I did desert, because I found that was my only method of getting from Albany. I should have taken my leave of your most agreable family, but the Urgency of my Journey would not admitt of it. Pray make my Excuses & present my Compliments to yr. Lady (whose Welfare I should gladly hear of ) & also to the young Ladys yr. Daughters.

I had a fatiguing Journey here, but don’t find myself the worse for it. We want much to have the Report of the Cmssrs. of the Indian Treaty. The Report of the Cmttee. I was upon is Committed, & I hope will soon be reported. I shall press the matter1; I find the Time of my Delegation is Extended to the Last of the month after which it is uncertain whether I shall be here.

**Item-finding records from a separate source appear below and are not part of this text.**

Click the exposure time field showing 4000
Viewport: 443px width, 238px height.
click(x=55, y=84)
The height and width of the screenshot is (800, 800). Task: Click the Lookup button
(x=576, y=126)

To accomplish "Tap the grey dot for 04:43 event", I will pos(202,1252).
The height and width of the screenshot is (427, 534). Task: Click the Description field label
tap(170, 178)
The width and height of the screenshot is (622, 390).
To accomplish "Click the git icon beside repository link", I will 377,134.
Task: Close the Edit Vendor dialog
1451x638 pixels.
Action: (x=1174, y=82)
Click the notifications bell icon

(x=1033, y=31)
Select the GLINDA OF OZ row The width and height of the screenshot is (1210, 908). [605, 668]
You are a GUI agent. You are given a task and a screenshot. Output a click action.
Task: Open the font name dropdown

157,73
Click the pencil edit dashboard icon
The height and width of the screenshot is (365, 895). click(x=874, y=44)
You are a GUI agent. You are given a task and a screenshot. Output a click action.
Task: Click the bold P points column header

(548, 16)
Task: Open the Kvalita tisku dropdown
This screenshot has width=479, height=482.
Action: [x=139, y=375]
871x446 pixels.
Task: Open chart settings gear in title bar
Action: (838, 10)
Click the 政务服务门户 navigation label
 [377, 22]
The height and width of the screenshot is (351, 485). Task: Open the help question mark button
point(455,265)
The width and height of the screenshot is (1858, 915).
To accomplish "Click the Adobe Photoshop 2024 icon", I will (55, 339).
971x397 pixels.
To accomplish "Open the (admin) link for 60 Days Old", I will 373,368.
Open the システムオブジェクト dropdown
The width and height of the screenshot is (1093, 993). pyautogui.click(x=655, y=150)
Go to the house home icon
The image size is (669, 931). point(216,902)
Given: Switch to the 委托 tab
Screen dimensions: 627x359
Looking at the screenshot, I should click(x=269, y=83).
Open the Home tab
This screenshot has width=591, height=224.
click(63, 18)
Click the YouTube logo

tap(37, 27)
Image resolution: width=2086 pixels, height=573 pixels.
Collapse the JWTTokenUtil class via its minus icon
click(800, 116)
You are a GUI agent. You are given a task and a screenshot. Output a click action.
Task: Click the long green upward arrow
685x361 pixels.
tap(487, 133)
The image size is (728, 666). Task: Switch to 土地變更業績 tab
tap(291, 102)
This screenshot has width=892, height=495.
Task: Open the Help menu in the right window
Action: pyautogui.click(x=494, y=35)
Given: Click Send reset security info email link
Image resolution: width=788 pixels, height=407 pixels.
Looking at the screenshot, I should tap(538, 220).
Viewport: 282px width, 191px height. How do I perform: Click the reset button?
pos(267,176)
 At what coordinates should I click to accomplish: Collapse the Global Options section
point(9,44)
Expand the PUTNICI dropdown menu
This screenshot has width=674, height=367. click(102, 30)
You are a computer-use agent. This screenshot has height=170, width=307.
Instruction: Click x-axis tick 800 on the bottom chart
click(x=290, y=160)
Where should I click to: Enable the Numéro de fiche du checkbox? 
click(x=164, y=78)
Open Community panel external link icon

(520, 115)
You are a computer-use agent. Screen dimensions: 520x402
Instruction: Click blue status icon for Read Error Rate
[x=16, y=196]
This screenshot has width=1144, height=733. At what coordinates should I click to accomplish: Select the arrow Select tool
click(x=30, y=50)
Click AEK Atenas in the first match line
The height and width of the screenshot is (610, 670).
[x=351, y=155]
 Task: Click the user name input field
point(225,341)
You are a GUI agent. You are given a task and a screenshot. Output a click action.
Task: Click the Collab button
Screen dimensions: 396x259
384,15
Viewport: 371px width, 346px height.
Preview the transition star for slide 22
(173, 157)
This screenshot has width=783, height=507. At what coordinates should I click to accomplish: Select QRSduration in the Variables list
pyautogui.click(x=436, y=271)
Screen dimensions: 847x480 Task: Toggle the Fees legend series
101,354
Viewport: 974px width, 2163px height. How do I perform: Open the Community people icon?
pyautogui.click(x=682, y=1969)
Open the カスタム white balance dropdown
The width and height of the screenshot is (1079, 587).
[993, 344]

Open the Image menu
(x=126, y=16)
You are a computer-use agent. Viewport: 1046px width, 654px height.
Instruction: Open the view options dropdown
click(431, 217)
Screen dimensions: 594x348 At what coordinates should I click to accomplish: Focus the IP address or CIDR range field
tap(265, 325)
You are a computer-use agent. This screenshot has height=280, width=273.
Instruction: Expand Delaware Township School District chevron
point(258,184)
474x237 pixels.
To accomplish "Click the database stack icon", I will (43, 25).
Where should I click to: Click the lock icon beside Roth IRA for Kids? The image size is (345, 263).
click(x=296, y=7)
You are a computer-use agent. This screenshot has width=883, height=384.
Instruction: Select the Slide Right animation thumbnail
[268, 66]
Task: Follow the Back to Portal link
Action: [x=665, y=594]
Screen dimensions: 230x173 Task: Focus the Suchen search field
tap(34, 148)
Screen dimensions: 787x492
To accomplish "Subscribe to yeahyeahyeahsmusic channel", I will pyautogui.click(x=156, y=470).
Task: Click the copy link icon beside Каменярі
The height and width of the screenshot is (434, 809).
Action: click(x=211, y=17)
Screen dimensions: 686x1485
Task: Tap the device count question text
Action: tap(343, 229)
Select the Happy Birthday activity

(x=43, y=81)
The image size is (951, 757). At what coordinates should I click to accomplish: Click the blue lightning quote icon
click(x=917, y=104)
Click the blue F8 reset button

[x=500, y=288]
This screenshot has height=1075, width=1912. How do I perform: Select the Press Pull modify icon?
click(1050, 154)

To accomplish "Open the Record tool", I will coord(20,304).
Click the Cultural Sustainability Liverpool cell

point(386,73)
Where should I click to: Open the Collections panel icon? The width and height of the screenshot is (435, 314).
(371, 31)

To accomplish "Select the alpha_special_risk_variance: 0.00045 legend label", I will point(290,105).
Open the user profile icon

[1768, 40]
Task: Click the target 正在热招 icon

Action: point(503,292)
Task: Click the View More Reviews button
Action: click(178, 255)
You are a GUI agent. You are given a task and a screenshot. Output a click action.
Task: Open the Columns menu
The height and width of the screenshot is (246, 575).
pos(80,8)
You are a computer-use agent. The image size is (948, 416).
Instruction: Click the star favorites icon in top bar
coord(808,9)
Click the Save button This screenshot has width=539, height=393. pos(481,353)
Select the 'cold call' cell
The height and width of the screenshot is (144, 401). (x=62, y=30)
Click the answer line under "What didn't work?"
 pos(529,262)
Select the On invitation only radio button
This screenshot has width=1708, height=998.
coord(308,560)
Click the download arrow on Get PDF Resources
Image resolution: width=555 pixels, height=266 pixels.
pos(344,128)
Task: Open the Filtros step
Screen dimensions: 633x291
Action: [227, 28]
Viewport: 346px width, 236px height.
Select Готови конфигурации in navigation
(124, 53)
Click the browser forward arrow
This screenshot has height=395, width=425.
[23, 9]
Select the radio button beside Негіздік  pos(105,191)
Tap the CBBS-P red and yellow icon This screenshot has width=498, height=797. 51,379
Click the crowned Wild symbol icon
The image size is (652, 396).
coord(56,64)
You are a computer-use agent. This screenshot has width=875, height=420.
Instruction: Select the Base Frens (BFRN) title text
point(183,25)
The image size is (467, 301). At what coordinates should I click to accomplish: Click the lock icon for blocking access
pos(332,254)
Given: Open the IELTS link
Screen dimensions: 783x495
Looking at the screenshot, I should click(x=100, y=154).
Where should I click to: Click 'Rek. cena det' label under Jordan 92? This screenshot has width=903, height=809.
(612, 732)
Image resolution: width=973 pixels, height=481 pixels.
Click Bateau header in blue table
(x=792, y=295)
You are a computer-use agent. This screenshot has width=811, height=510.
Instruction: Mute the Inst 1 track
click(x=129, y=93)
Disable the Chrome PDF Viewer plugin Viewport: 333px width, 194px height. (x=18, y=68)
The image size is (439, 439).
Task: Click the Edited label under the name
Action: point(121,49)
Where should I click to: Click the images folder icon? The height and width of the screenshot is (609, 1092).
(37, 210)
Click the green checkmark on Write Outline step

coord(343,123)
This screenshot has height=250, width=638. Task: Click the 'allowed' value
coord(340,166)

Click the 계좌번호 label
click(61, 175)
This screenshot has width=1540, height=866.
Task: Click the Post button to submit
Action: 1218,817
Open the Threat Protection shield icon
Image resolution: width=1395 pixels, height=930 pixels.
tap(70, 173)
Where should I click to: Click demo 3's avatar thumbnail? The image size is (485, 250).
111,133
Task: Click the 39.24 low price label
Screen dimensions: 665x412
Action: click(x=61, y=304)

Inclosed I send a Newspaper containing a simple & I think very intelligeable method of making Salt petre, as also the result of the Cmtee. you were upon which I am sure never was dispersed in the manner it ought to have been. I am sure you will extend the knowledge & practice of this most essential manufacture as far as you possibly can. I assure you it becomes more & more necessary to encrease it.

My Compliments to Mr. Dough,2 Col. Tenbroek3 & others with whom I had the pleasure of any Acquaintance.

Hoping you health & best hapiness, I rest yr. most hble. Sevt.,

R. T. Paine 129

P.S. I also send you a Resolve of Congress occasioned by the Kings Proclamation.4

They have got to make Salt petre in large quantitys in many places, & to that degree in Massa. that the Government are about Setting up two powder Mills. Pray don’t be behind the best of us.

There is no news here, except that the River is broke up here & I expect 2 ships of 30 guns & 2 Briggs of 18 or 20 will sail soon on a Cruise.

RC (Signers Collection Gar. 20, Special Collections, Milton S. Eisenhower Library, Johns Hopkins University, Baltimore) ; addressed: “To the honble Philip Schuyler Esq, Major General of the American Forces at Albany”; endorsed.

1.

Congress passed a series of resolves dealing with the military situation in New York and Canada on Jan. 8–9 (Journals of the Continental Congress, 4:38–40, 42–45).

2.

Volkert Pieter Douw (1720–1801) was at this time a delegate to and vice president of the New York Provincial Congress. He had been recorder of Albany, 1750–1756; a member of the provincial assembly, 1759–1768; and mayor of Albany, 1761–1770. Later he served as commissary to the North Army, 1779–1780, and after the war was a state senator and county judge The Twentieth Century Biographical Dictionary of Notable Americans [Boston, 1904]).

3.

Abraham Ten Broek (1734–1810) was at this time colonel of the militia and member of the New York Provincial Congress and committee of safety. Later he became a brigadier general headquartered in Albany. After his military service, Ten Broek was the first judge of the court of common pleas for Albany County and the city’s first mayor [ DAB ].

4.

Congress’s resolution of Dec. 6, 1775, which was subsequently printed as a broadside by John Dunlap (Journals of the Continental Congress, 3:409–412, 513). It was in response to King George III’s proclamation to suppress rebellion and sedition in North America, dated Aug. 23, 1775. The proclamation appears in Merrill Jensen, ed., English Historical Documents, vol. 9: American Colonial Documents to 1776 (New York, 1962), 850–851.